KUTIPAN SUMBER:
* * * * * * * * *

Mahal dan Tidak Efektif, Banyak Perda di Kaltim Belum Selesaikan Masalah Daerah

Fajri
By
3 Views
Foto: Situasi rakor pembinaan terhadap pembentukan produk hukum daerah. (Yasinta Erikania Daniartie/Akurasi.id)

Sejak 2015 hingga 2022, ribuan perda dan pergub diterbitkan, namun banyak yang belum mampu menyelesaikan masalah di daerah. Ketidaksinkronan regulasi, biaya tinggi, dan produk hukum kadaluarsa menjadi tantangan utama.

Kaltim.akurasi.id, Samarinda – Sejak 2015 hingga 2022, telah diterbitkan 2.166 peraturan daerah (perda) dan 15.025 peraturan gubernur (pergub). Ironisnya, banyak dari regulasi tersebut belum mampu mengatasi permasalahan di daerah. Padahal, proses pembentukan produk hukum ini membutuhkan anggaran yang tidak sedikit.

Direktur Produk Hukum Daerah Ditjen Otonomi Daerah (Otda) Kemendagri RI, Imelda, menilai kondisi ini menyebabkan “obesitas regulasi” di daerah. Oleh karena itu, pihaknya akan melakukan koordinasi agar perda tidak bertentangan dengan peraturan perundang-undangan yang lebih tinggi.

“Untuk menghasilkan peraturan yang baik, harus sesuai dengan undang-undang serta putusan pengadilan,” ungkap Imelda dalam Rapat Koordinasi Pembinaan Produk Hukum Daerah di Odah Etam, Kompleks Kantor Gubernur Kaltim, Samarinda, Senin (20/1/2025).

Imelda menjelaskan, Kemendagri rutin melakukan inventarisasi terhadap perda yang dilaporkan pemerintah daerah melalui Jaringan Dokumentasi dan Informasi Hukum (JDIH). Berdasarkan laporan tersebut, rata-rata setiap provinsi mengesahkan 72 perda dan pergub per tahun.

Untuk mencegah terjadinya obesitas regulasi, Kemendagri akan melakukan monitoring dan evaluasi terhadap perda yang ada. Jika ditemukan regulasi yang tidak sesuai dengan aturan, pihaknya akan memberikan rekomendasi, baik berupa revisi maupun pencabutan perda. Proses ini harus dilakukan paling lambat pada pembentukan Bapemperda tahun berikutnya.

* * * * * * * * *

BAHAN UNTUK DIOLAH:
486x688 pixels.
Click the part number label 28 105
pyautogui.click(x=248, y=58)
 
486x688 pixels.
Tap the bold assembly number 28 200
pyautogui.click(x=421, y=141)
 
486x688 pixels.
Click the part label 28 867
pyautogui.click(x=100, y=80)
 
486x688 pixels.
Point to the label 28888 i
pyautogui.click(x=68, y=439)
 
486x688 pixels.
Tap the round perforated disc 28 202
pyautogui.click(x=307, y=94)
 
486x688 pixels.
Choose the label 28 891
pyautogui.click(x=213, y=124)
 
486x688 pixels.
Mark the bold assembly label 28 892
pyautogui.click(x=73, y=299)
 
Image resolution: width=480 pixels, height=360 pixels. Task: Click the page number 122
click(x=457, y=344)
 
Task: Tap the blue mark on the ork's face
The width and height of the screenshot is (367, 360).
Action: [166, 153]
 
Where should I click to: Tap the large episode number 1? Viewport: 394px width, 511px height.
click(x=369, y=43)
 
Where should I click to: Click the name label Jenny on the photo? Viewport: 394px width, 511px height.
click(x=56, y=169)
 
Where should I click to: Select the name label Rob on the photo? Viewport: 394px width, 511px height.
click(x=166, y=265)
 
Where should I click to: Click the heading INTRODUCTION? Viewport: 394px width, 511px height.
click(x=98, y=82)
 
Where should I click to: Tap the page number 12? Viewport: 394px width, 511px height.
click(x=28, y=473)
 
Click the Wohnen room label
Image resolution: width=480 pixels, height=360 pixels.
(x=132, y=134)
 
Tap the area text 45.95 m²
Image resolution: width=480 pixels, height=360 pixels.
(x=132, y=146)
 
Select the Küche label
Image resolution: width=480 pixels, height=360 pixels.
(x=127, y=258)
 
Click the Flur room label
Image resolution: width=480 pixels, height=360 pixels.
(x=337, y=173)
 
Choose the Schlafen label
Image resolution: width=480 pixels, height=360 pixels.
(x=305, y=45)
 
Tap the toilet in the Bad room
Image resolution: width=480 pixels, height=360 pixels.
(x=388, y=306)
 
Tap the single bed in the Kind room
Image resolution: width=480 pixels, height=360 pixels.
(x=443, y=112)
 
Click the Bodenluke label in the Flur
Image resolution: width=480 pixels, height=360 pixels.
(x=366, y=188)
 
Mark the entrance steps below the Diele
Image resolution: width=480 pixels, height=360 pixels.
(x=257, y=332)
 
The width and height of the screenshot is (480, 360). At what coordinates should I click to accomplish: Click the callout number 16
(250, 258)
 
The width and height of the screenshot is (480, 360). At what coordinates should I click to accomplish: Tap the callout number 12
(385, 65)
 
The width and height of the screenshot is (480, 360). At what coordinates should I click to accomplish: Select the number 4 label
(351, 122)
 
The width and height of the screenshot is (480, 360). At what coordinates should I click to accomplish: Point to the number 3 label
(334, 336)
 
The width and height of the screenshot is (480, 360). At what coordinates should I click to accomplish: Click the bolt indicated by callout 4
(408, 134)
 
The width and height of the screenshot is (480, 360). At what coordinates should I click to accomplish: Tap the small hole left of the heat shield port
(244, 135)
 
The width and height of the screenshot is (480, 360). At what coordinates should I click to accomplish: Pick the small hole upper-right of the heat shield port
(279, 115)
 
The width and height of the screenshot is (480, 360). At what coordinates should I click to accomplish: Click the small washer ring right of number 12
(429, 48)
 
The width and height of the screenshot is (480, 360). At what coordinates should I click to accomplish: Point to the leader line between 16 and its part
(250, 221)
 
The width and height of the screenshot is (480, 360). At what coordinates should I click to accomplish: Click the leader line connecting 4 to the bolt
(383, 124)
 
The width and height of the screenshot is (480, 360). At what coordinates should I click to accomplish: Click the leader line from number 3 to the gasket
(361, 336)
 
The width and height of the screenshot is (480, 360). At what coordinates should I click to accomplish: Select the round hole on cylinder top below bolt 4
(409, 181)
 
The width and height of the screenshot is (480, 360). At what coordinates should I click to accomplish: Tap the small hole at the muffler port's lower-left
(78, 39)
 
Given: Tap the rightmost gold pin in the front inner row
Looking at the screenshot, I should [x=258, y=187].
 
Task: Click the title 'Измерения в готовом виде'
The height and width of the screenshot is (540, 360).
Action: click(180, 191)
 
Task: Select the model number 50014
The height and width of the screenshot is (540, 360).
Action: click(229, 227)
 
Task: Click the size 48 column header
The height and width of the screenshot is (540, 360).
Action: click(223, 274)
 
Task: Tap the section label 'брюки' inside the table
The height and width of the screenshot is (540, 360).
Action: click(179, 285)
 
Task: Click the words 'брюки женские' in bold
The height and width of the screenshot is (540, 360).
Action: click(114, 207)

* * * * * * * * *

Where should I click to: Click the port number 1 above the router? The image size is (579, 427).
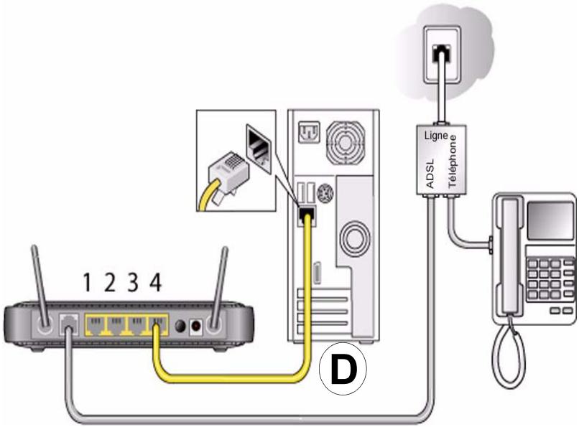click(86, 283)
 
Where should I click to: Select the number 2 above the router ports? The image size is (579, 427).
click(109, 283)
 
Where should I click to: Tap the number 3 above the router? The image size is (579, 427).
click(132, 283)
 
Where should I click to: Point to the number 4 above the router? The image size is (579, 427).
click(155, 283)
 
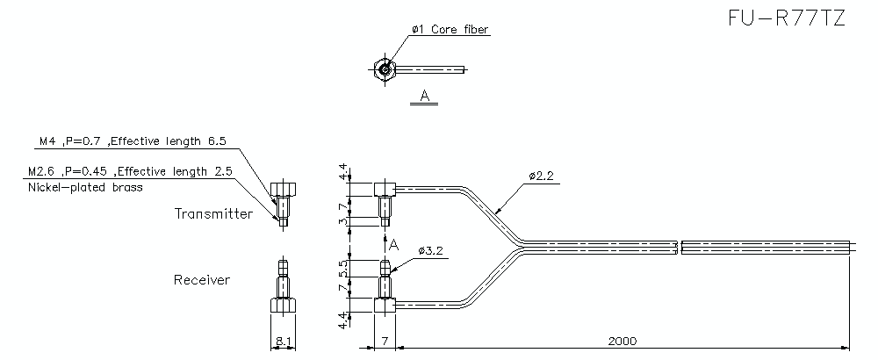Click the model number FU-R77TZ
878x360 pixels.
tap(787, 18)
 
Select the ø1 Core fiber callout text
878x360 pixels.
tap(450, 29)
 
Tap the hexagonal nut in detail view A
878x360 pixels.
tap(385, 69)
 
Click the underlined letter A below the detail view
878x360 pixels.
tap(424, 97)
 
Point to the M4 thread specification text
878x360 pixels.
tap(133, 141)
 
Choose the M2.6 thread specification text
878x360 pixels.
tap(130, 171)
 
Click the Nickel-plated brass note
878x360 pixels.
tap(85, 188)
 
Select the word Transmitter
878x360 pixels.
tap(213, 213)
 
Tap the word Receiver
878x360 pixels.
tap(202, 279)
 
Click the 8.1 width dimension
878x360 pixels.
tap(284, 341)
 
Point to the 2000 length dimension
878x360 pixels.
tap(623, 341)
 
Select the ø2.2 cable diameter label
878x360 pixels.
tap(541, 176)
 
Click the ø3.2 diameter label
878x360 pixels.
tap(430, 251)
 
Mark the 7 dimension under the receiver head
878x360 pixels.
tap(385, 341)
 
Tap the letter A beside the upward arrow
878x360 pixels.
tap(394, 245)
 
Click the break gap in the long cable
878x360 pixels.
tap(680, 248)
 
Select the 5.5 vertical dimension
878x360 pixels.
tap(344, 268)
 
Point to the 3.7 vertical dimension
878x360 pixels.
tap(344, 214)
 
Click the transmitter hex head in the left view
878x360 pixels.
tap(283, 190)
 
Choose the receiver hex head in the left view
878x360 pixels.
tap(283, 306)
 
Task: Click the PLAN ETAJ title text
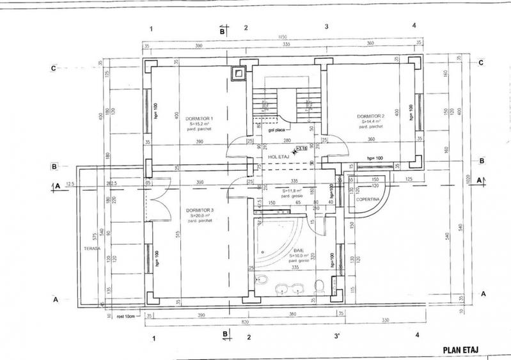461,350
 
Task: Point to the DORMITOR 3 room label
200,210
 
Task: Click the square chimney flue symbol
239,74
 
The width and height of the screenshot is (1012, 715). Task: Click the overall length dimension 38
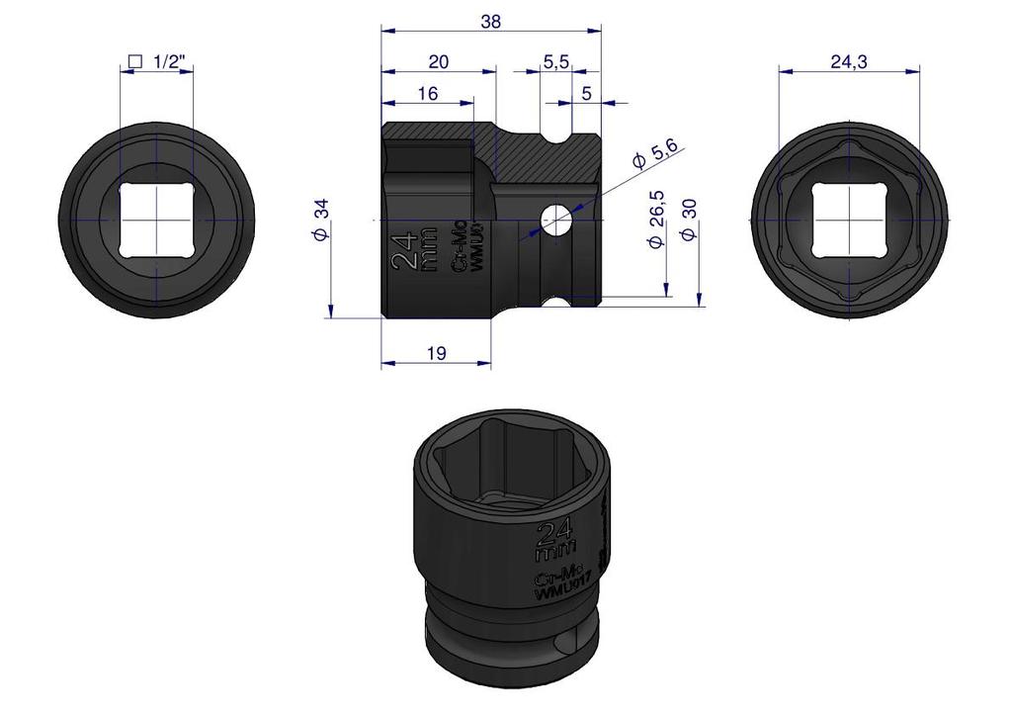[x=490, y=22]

* * * * * * * * *

KETENTUAN TUGAS:
a) Tuliskan kembali bagian artikel tentang perda di Kaltim tanpa mengubah apa pun. Mulailah pada kata-kata yang memuat "Direktur Produk Hukum" dan berhentilah setelah "yang lebih tinggi.".
b) Kumpulkan setiap baris catatan yang mengandung kata "Point". Huruf besar dan huruf kecil dibedakan.
Catatan ini sama sekali tidak berkaitan dengan artikel.

JAWABAN TIAP TUGAS:
a)
Direktur Produk Hukum Daerah Ditjen Otonomi Daerah (Otda) Kemendagri RI, Imelda, menilai kondisi ini menyebabkan “obesitas regulasi” di daerah. Oleh karena itu, pihaknya akan melakukan koordinasi agar perda tidak bertentangan dengan peraturan perundang-undangan yang lebih tinggi.

b)
Point to the label 28888 i
The width and height of the screenshot is (480, 360). At what coordinates should I click to accomplish: Point to the number 3 label
The width and height of the screenshot is (480, 360). At what coordinates should I click to accomplish: Point to the leader line between 16 and its part
Where should I click to: Point to the number 4 above the router? The image size is (579, 427).
Point to the M4 thread specification text
Point to the 2000 length dimension
Point to the 3.7 vertical dimension
Task: Point to the DORMITOR 3 room label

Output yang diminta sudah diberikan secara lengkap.